Wednesday, May 9, 2018

Sometimes loneliness crashes onto our souls like an enormous wave. Mostly it’s not that way. Mostly we keep it all in check. After all, we’re missionaries. The life of a missionary is a life of good-byes. Final hugs. Promises to write that may or may not be kept. Stuffing emotions as we hurry on to the next visit with people we only see once every few years. You learn how to cope. How to manage. How to not feel. And then something happens and it overwhelms us.

The better part of thirty years ago a family member asked how many really close friends I had. Said she had learned that if a person has one or two they are truly blessed.
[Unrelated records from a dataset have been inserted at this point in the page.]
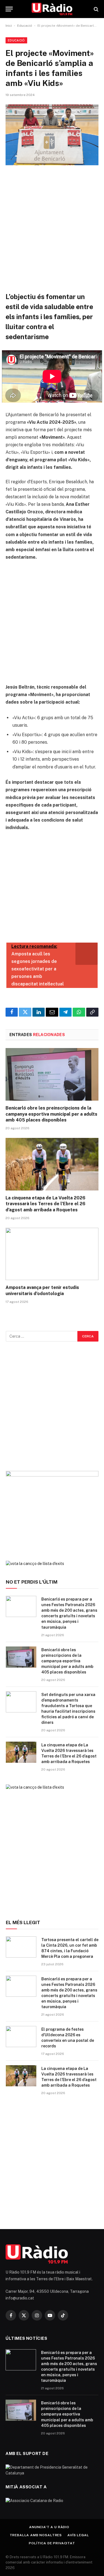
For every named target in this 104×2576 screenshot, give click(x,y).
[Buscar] (95, 9)
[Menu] (9, 9)
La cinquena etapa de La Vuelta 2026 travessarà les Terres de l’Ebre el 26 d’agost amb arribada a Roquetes (45, 1204)
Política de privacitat (52, 2543)
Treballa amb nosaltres (36, 2535)
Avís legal (78, 2535)
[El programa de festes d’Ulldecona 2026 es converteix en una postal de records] (21, 2036)
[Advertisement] (52, 228)
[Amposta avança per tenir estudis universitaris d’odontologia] (52, 1254)
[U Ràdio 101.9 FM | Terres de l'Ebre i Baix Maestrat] (52, 9)
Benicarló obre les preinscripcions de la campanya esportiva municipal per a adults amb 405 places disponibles (51, 1114)
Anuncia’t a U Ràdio (49, 2527)
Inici (9, 26)
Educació (24, 26)
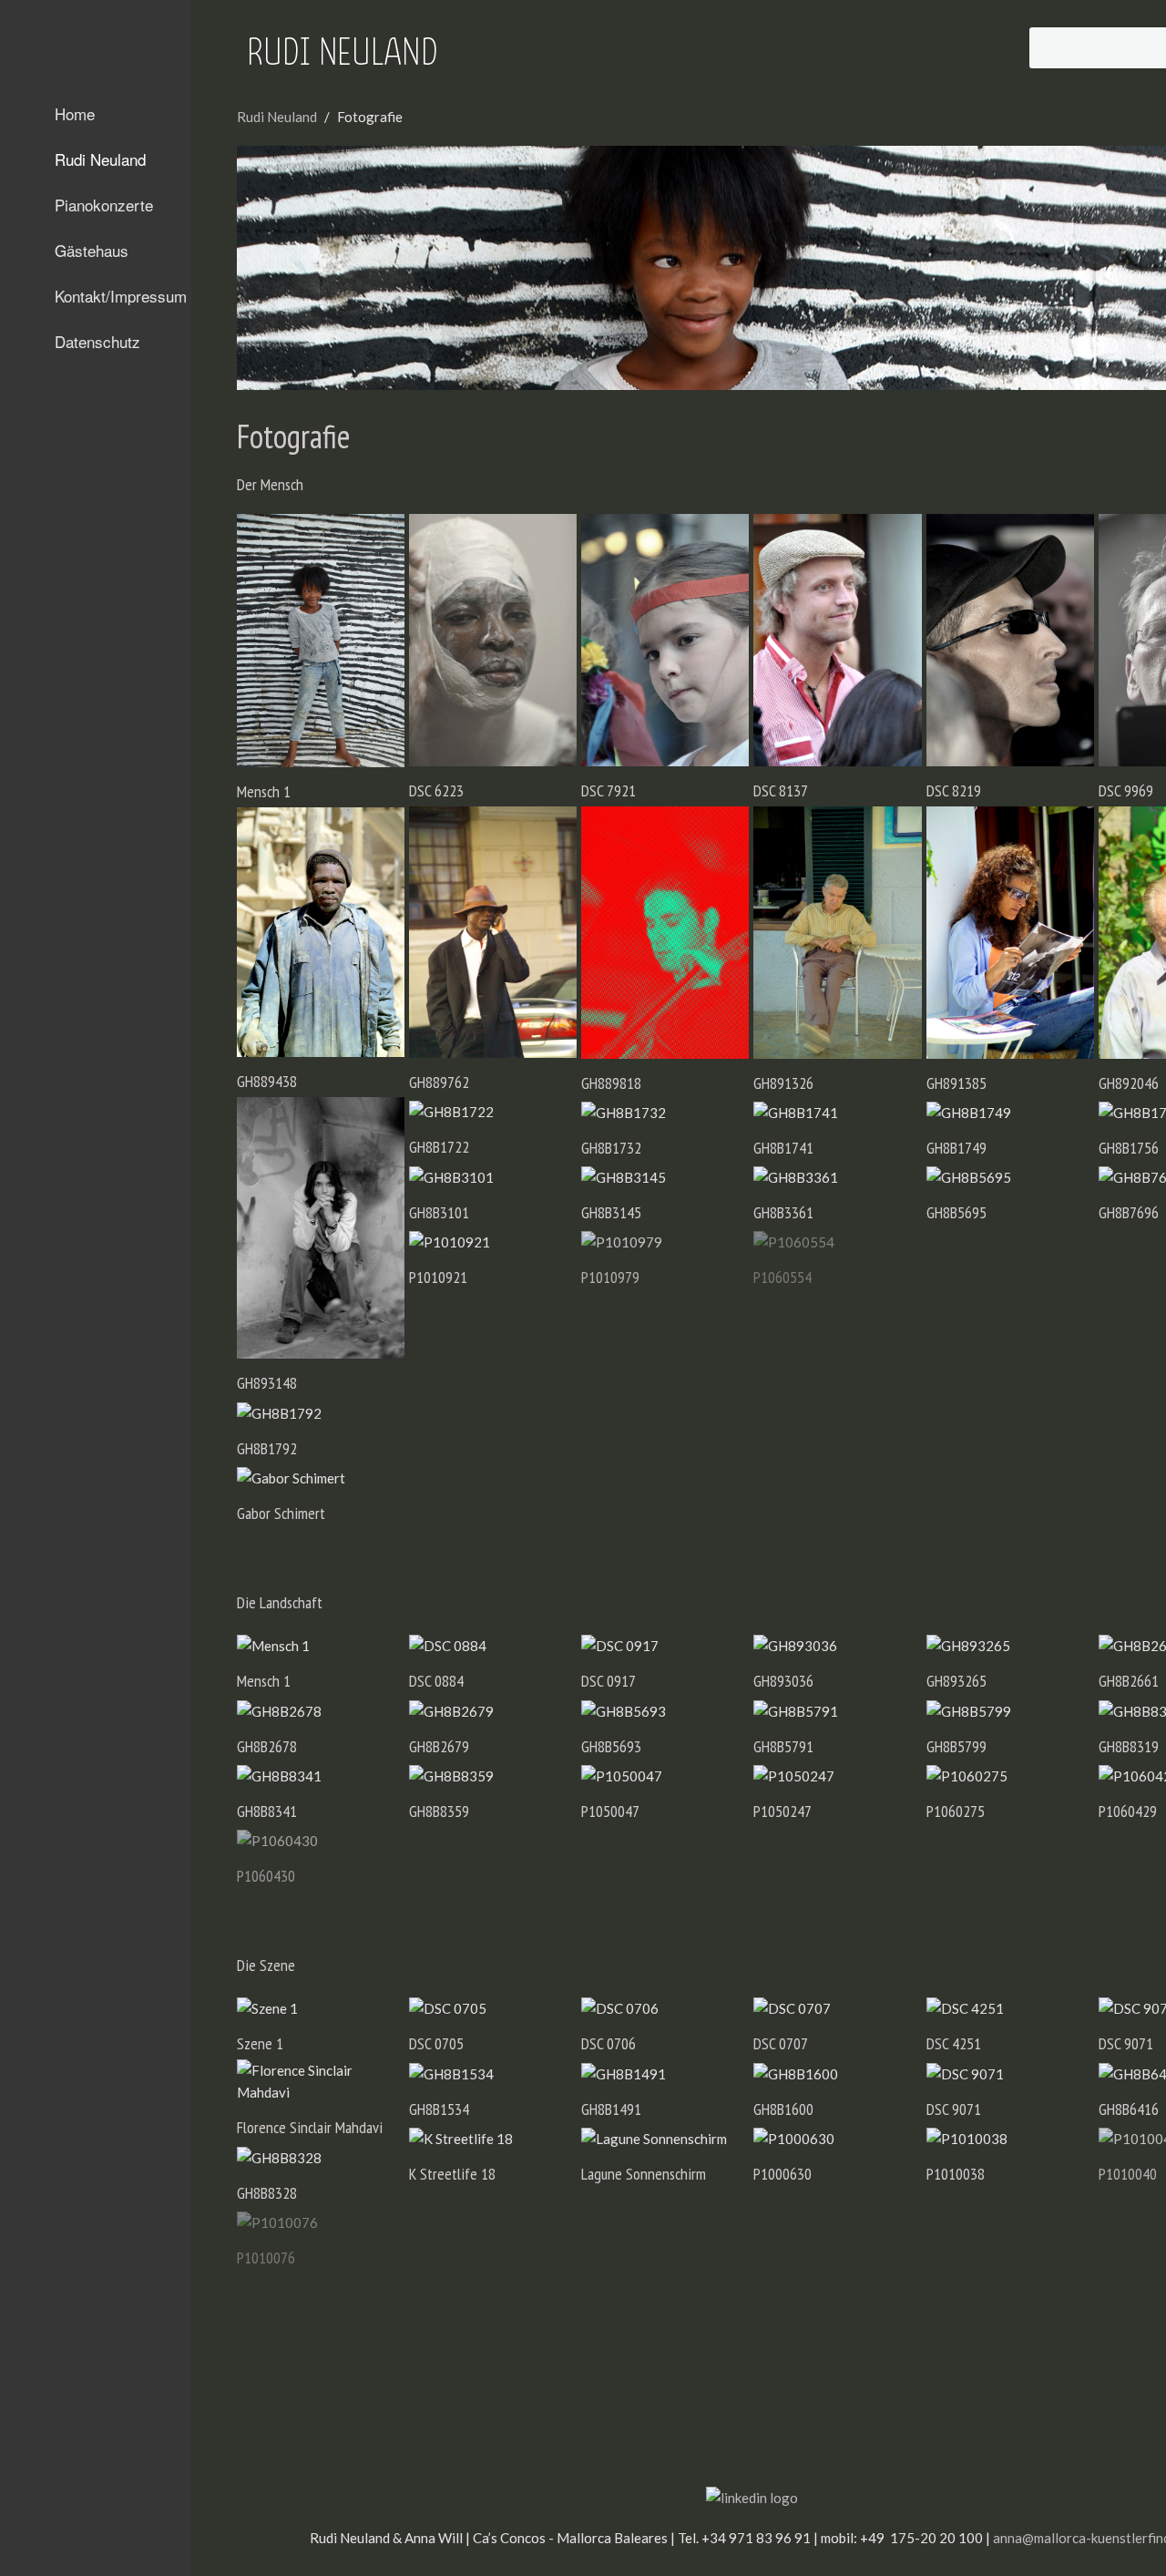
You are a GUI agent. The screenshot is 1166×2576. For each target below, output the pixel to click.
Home (75, 113)
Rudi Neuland (100, 159)
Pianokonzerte (104, 204)
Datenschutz (97, 341)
Rich in fact. I began counting my friends. There was Fran and Sharon of course. The three of us were inseparable. I thought of Miriam and Jan and Mary and Jane and Pat and Judy and Linda and on and on the names went. She was amazed that I could come up with so many, many close friends. Thought I was cheating as a matter of fact. But I wasn’t. God has blessed us beyond measure with deep relationship in many parts of the world. People whom we can pour out our dreams and fears to. People who have known us for a very long time and love us quite in spite of all our many shortcomings. But each of those friendships come at a price. The price of separation. The final hugs. The good-byes. The promise of a letter. One last wave. And then tucking the feelings away. It hurts too much to dwell on the loneliness.
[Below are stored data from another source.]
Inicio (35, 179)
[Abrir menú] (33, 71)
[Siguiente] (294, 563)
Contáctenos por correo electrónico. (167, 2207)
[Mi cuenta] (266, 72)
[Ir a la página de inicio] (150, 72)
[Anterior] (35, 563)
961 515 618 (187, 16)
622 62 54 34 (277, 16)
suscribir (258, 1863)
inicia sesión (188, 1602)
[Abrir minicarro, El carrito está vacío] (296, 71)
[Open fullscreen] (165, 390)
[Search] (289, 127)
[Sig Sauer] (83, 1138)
Until it bursts out in ways we can no longer stuff down inside. And that’s what happened with the pint sized nine year old girl who spent the better part of a month with us. When she first came to us, she barely spoke. Mostly Sango to her house mother. A bit of French. A bit more to Doris and Francis. She mostly sat on a little stool in the kitchen and watched life pass her by. By day three she was warming up to Papa Jim. He poured all his spare time into her life. Did everything in his power to help her transition into her new life in America. Began teaching her English words. Taught her how to cut with scissors. Watched movies with her. Soon she was opening up a bit more. And then Doris brought her three year old daughter to work with her. Honorine was glued to that child. They spent the day playing with our toys and whispering and giggling. At the start of week three she decided to become my friend. She would run down the hall and throw her arms around my legs when I came out of our room. And she trailed me everywhere like a little puppy dog. The giggling intensified. And out and out laughter. She developed a full blown personality. Became a tease. And then her American parents arrived. Day by day she blossomed. She was straining to understand their English. And mimic it. She morphed into an American girlie girl, complete with pink fingernail polish. Though she adored her new parents, she remained very attached to us. And then the over-lap days came to an end. The taxi arrived and took them off to the airport. Final hugs, final good-byes, promise to come back some day. And it was over with.

The gaping hole in our hearts cannot be ignored. It’s impossible to stuff these emotions. We miss this little munchkin more than words can say. And she’s gone from our lives forever. The life of a missionary is a life of good-byes. You learn how to cope. How to manage. How to not feel. And then something happens and it overwhelms us. Something called Honorine.